Sumber: Reuters | Editor: Handoyo
KONTAN.CO.ID - DUBAI. Kelompok Houthi yang bersekutu dengan Iran pada Senin (20/7/2026) mengumumkan pemberlakuan blokade laut terhadap Arab Saudi yang berlaku efektif mulai saat ini. Pengumuman tersebut disampaikan oleh juru bicara militer Houthi dalam pidato yang disiarkan melalui televisi.
Kelompok militan yang menguasai sebagian wilayah Yaman itu menyatakan telah memberlakukan “embargo maritim terhadap musuh kriminal Saudi, berdasarkan prinsip ‘mata dibalas mata’, yang berlaku segera setelah pernyataan ini dikeluarkan.”

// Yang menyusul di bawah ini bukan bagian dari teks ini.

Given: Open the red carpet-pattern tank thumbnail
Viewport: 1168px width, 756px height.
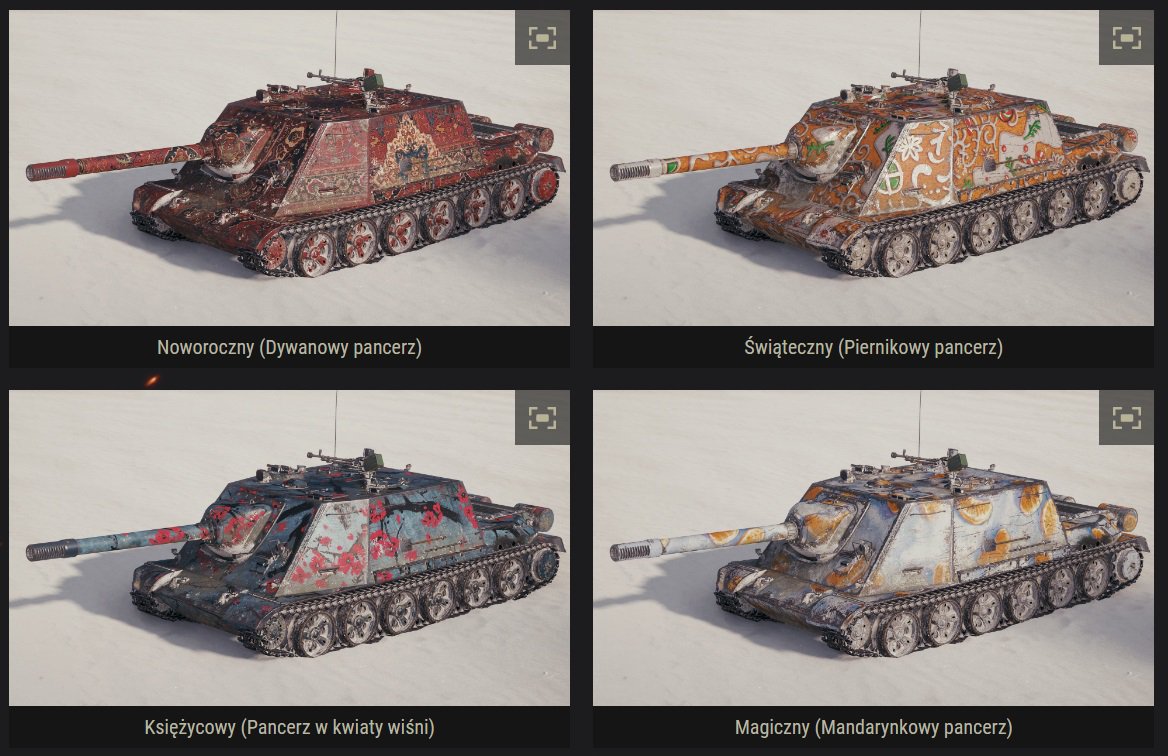Looking at the screenshot, I should (289, 168).
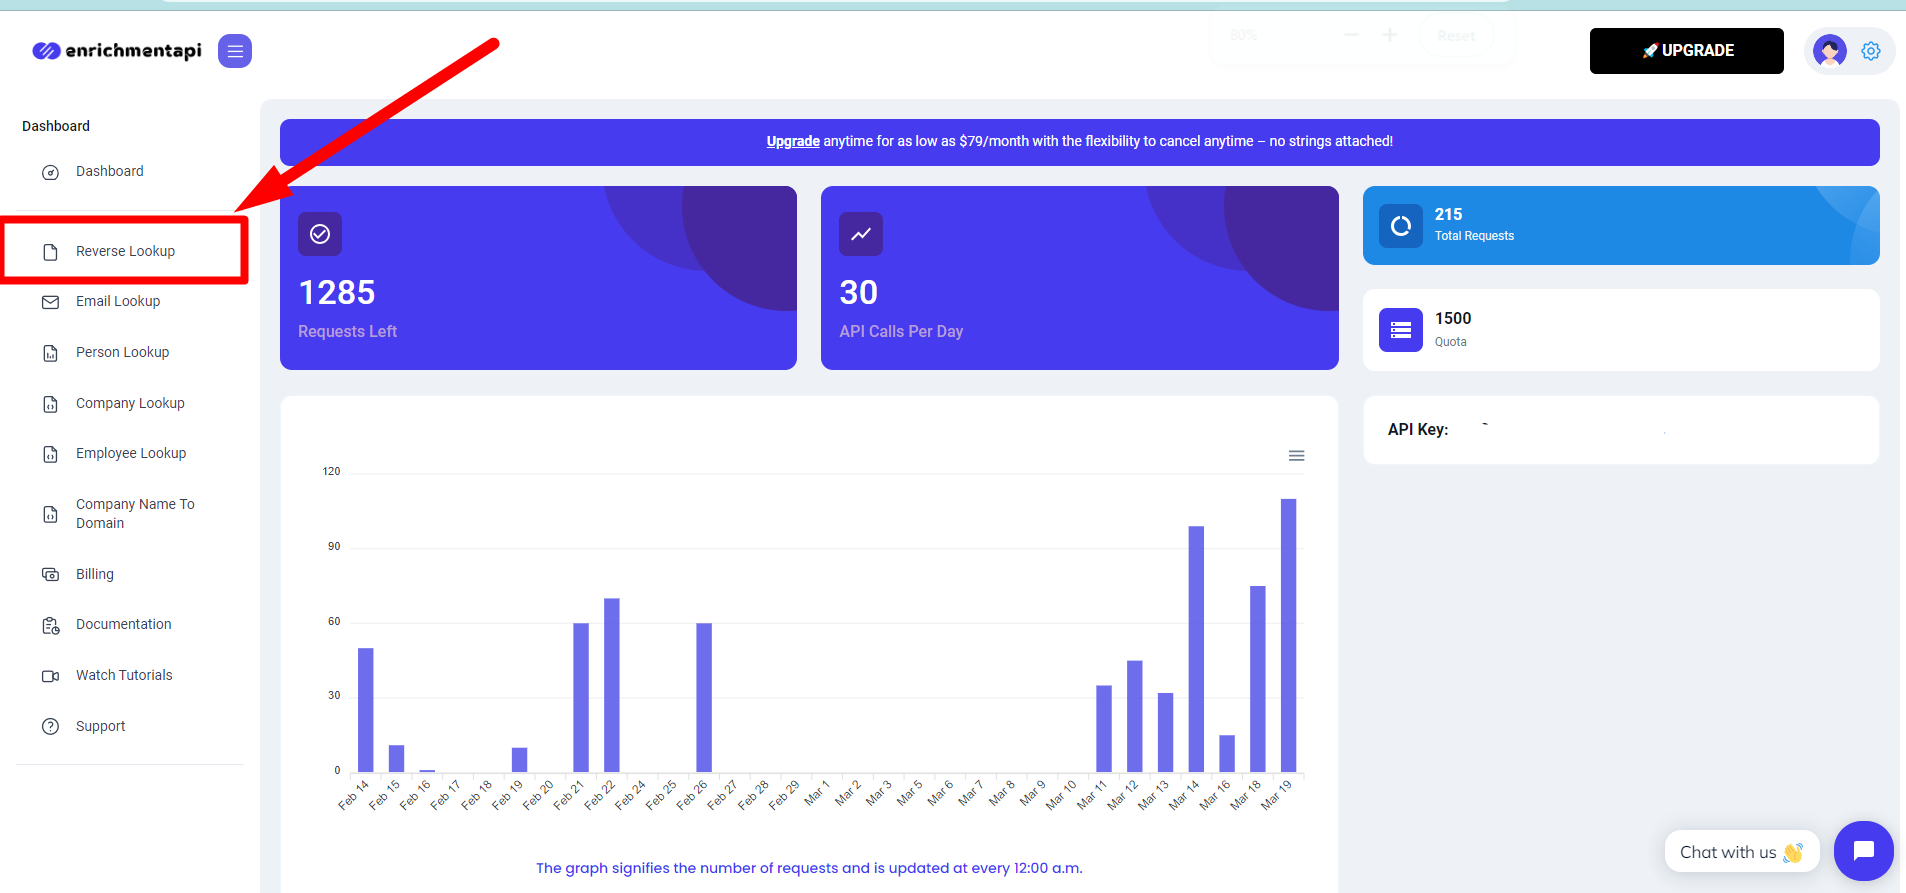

Houthi menyebut langkah tersebut sebagai respons atas tindakan Arab Saudi yang dinilai terus melanjutkan “pengepungan yang tidak adil dan menindas terhadap rakyat kami selama hampir 12 tahun, menjarah sumber daya kami, serta memberlakukan blokade menyeluruh terhadap pelabuhan dan bandara kami melalui jalur darat, laut, dan udara.”
Pernyataan tersebut menandai eskalasi terbaru dalam konflik berkepanjangan antara kelompok Houthi dan Arab Saudi yang telah berlangsung selama lebih dari satu dekade.
Baca Juga: Harga Tembaga Naik 0,5% Senin (20/7), Impor China dan Pasokan Ketat Jadi Penopang
Pekan lalu, Houthi meluncurkan serangan rudal ke wilayah Arab Saudi setelah menuduh kerajaan tersebut membombardir sebuah bandara yang berada di bawah kendali mereka. Serangan itu sekaligus mengakhiri gencatan senjata tidak resmi yang telah berlangsung selama empat tahun antara kedua pihak.
Serangan terbaru tersebut merupakan aksi pertama yang diklaim Houthi terhadap Arab Saudi sejak gencatan senjata informal mulai berlaku pada Maret 2022. Kesepakatan itu tercapai setelah serangkaian serangan Houthi terhadap infrastruktur energi Arab Saudi.
Konflik antara Arab Saudi dan Houthi, yang didukung Iran, telah menjadi salah satu sumber ketegangan utama di Timur Tengah. Selama beberapa tahun terakhir, berbagai upaya diplomatik dilakukan untuk meredakan konflik, namun situasi keamanan di kawasan masih rentan terhadap eskalasi.
Pengumuman blokade laut oleh Houthi berpotensi meningkatkan risiko gangguan terhadap jalur pelayaran dan perdagangan di kawasan Teluk, yang merupakan salah satu jalur distribusi energi paling penting di dunia. Langkah tersebut juga dikhawatirkan dapat memicu ketidakstabilan baru di tengah meningkatnya ketegangan geopolitik di Timur Tengah.